目的研究HIV-1 Tat对MCAK启动子活性及基因表达的抑制作用,并鉴定Tat与MCAK启动子的作用位点。方法利用原核表达的Tat蛋白处理A549细胞,通过Western印迹技术验证HIV-1Tat对MCAK基因表达的抑制作用;构建MCAK启动子-荧光素酶载体,转染A549细胞,通过荧光素酶活性分析Tat对启动子活性的调控作用;运用染色质免疫沉淀法（CHIP）分析Tat与MCAK启动区的相互作用,并进一步通过凝胶阻滞实验（EMSA）确定Tat与MCAK启动区的结合位点。结果 Western印迹实验证实Tat对MCAK表达具有强烈的抑制作用;荧光报告质粒检测系统分析表明在Tat存在的情况下,MCAK的核心启动子活性受到明显的抑制,其效应具有明显的剂量依赖性;CHIP和EMSA实验确定Tat蛋白与MCAK基因启动子区的直接相互作用,MCAK基因-337～-232区域存在Tat蛋白的结合位点。

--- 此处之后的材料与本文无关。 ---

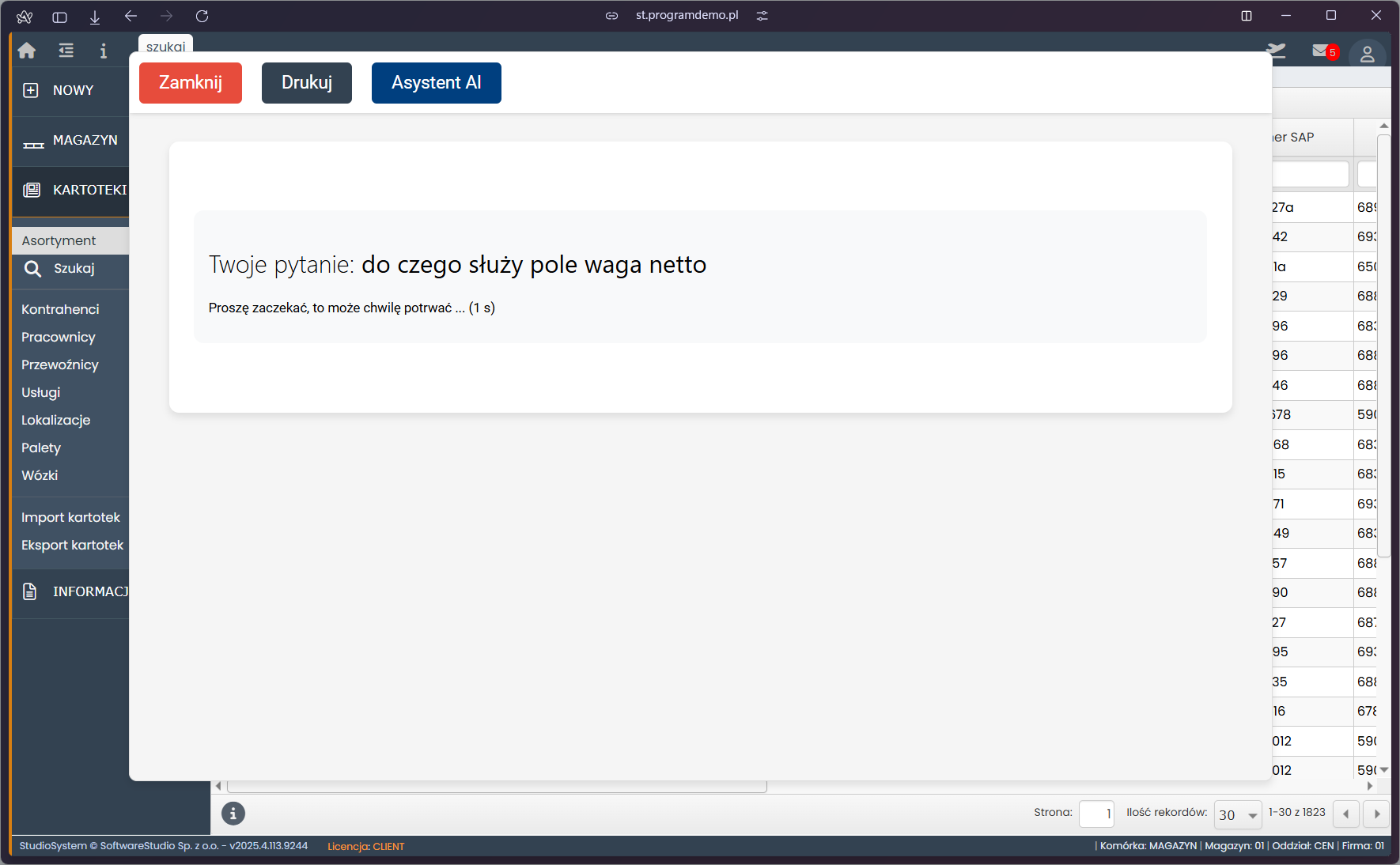Image resolution: width=1400 pixels, height=865 pixels.
Task: Open the user profile avatar icon
Action: [1367, 54]
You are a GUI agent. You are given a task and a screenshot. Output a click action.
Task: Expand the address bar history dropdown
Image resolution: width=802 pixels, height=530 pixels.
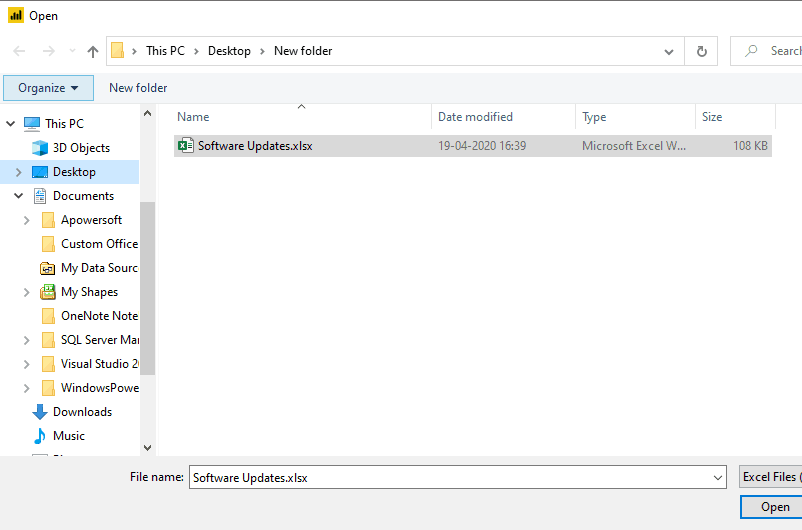pyautogui.click(x=669, y=51)
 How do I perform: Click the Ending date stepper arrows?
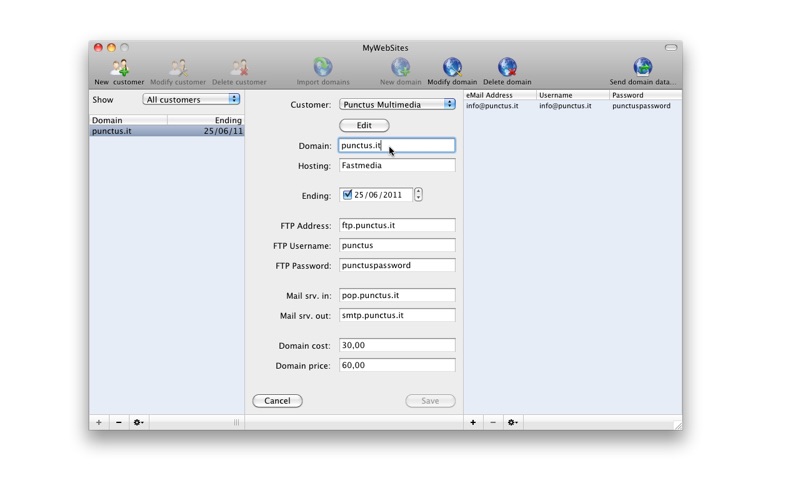[418, 195]
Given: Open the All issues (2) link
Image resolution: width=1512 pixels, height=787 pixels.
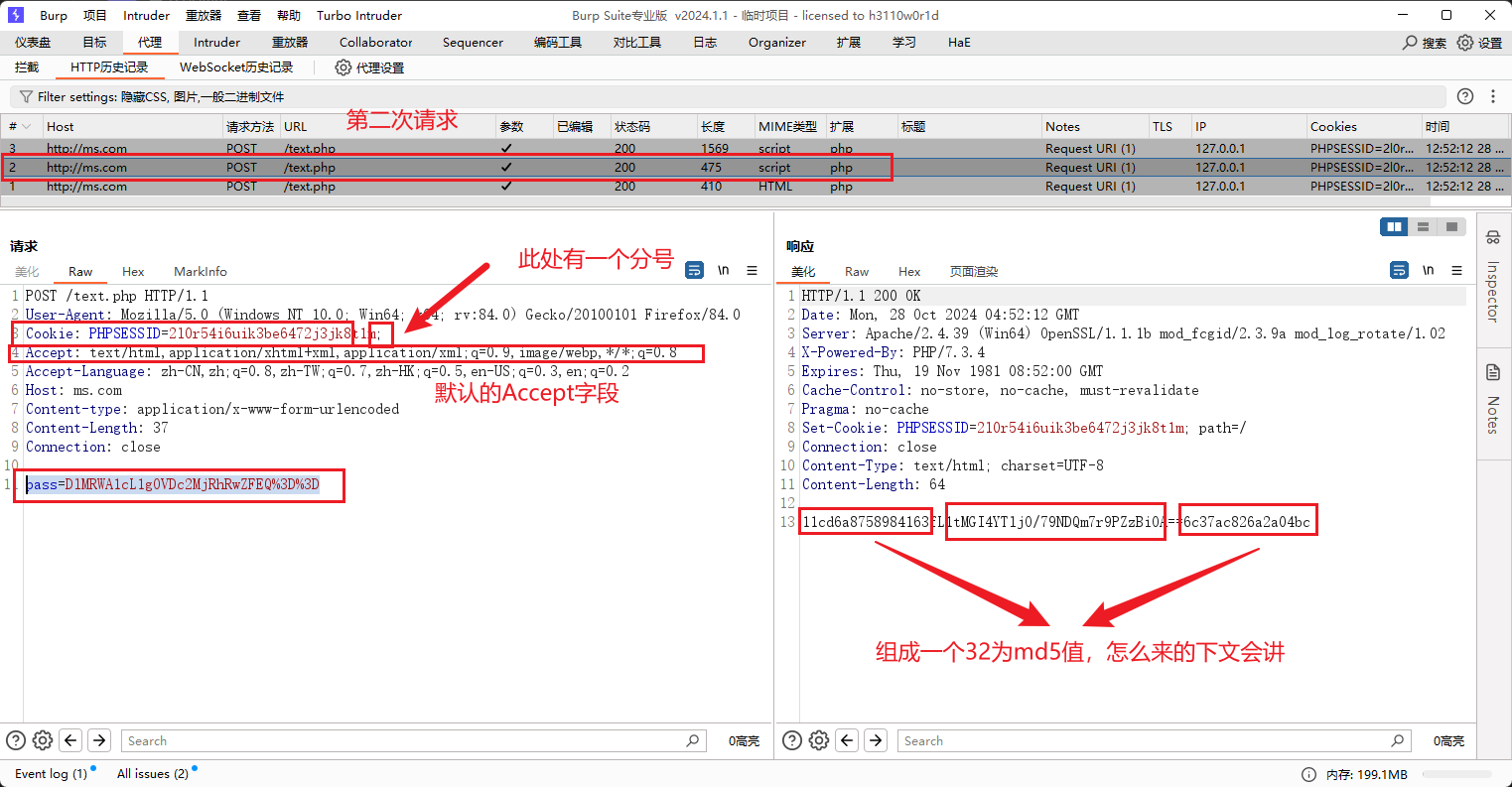Looking at the screenshot, I should click(x=152, y=773).
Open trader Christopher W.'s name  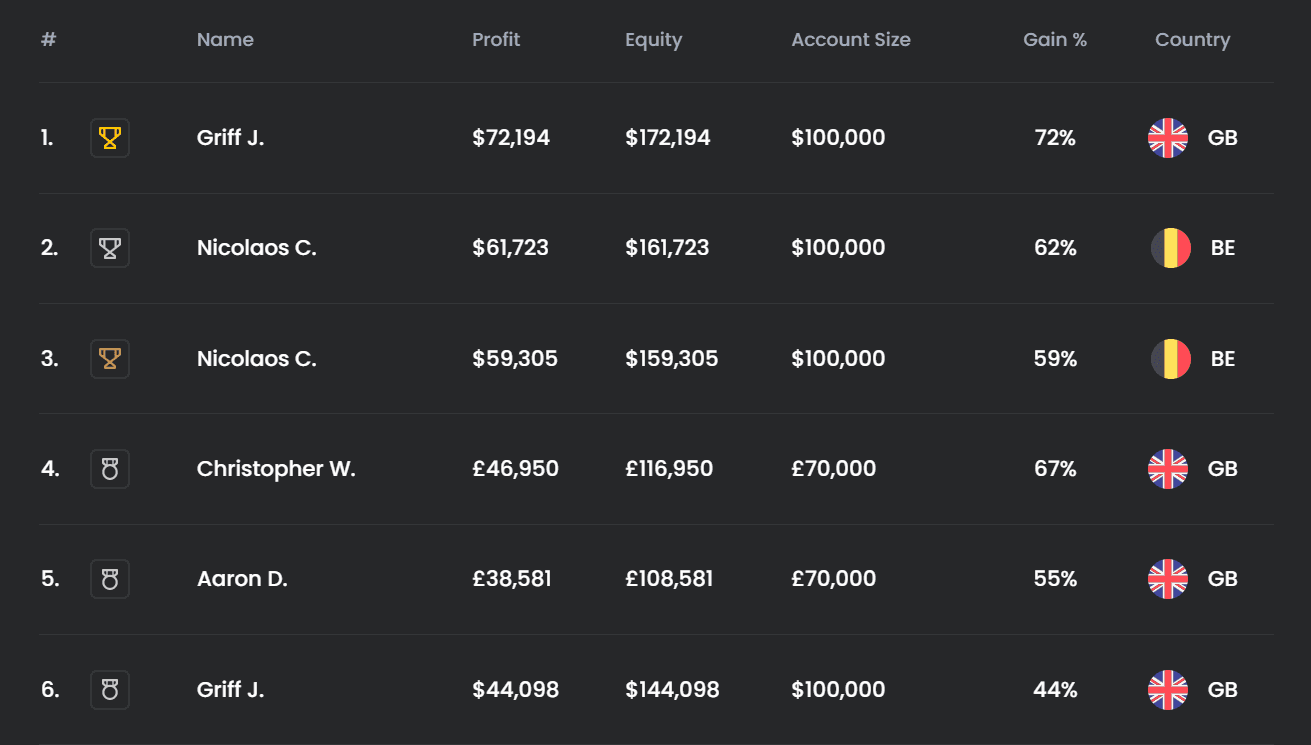point(276,469)
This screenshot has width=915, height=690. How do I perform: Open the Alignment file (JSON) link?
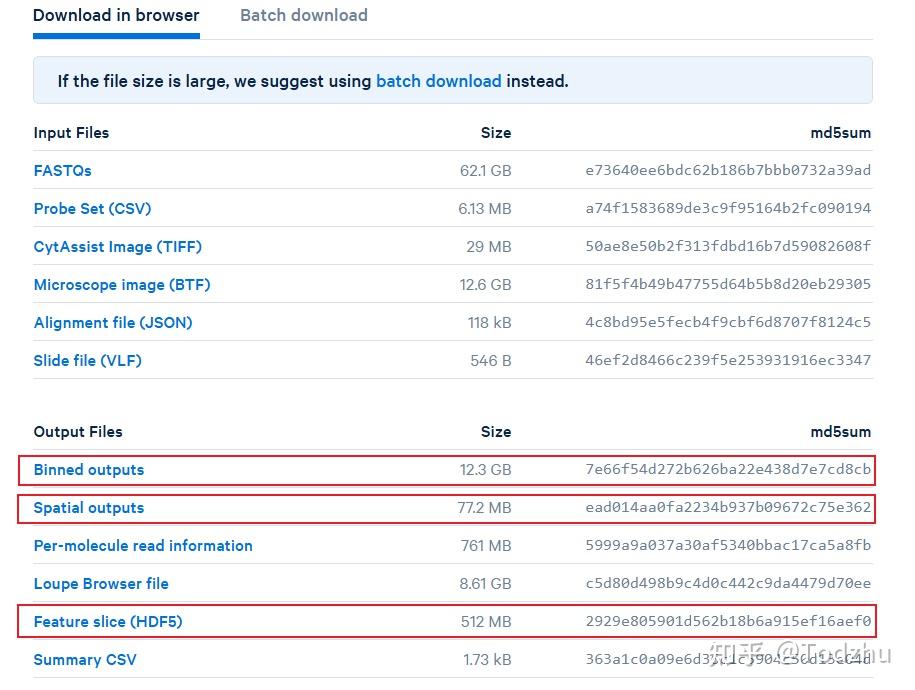(x=113, y=323)
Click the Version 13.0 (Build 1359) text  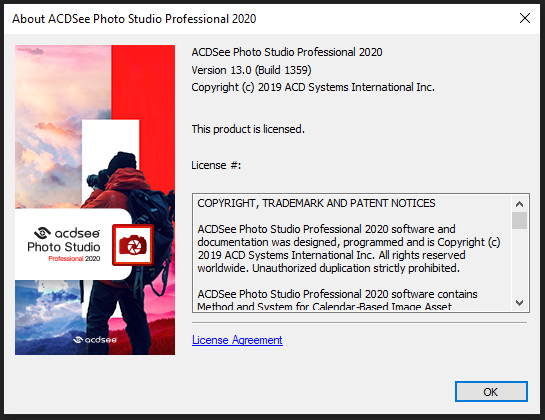(x=251, y=70)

结论 HIV-1 Tat对MCAK基因表达具有强烈的抑制作用,并与Tat蛋白结合于MCAK启动区-337～-232区域,从而导致MCAK启动子活性降低有关。

英文摘要：

This study aimed to investigate the inhibitory effect of Tat on the promoter activity of MCAK gene and investigate the interactive sites.Tat protein was expressed using prokaryotic expression system and used to treat to A549 cells.Then we used Western blotting to verify the effects of Tat on the expression of MCAK.Furthermore,we employed fluorescence reporting plasmid system to clarify the effect of Tat on MCAK promoter activity.And,the interaction between the Tat protein and the MCAK promoter region was identified with Chromatin immunoprecipitation（CHIP） test and EMSA assay.We found the protein level of MCAK was strongly decreased in the presence of Tat protein;the MCAK promoter activity was strikingly inhibited by Tat protein in a dose-dependent manner.CHIP and EMSA results showed that there existed direct interaction between Tat and MCAK promoter region,and the-337~-232 bp region may be a potential binding site.These results indicate that HIV-1 Tat has a markedly inhibitory effect on MCAK expression,which is related to the decreased promoter activity caused by Tat protein binding to the-337~-232 region of MCAK gene.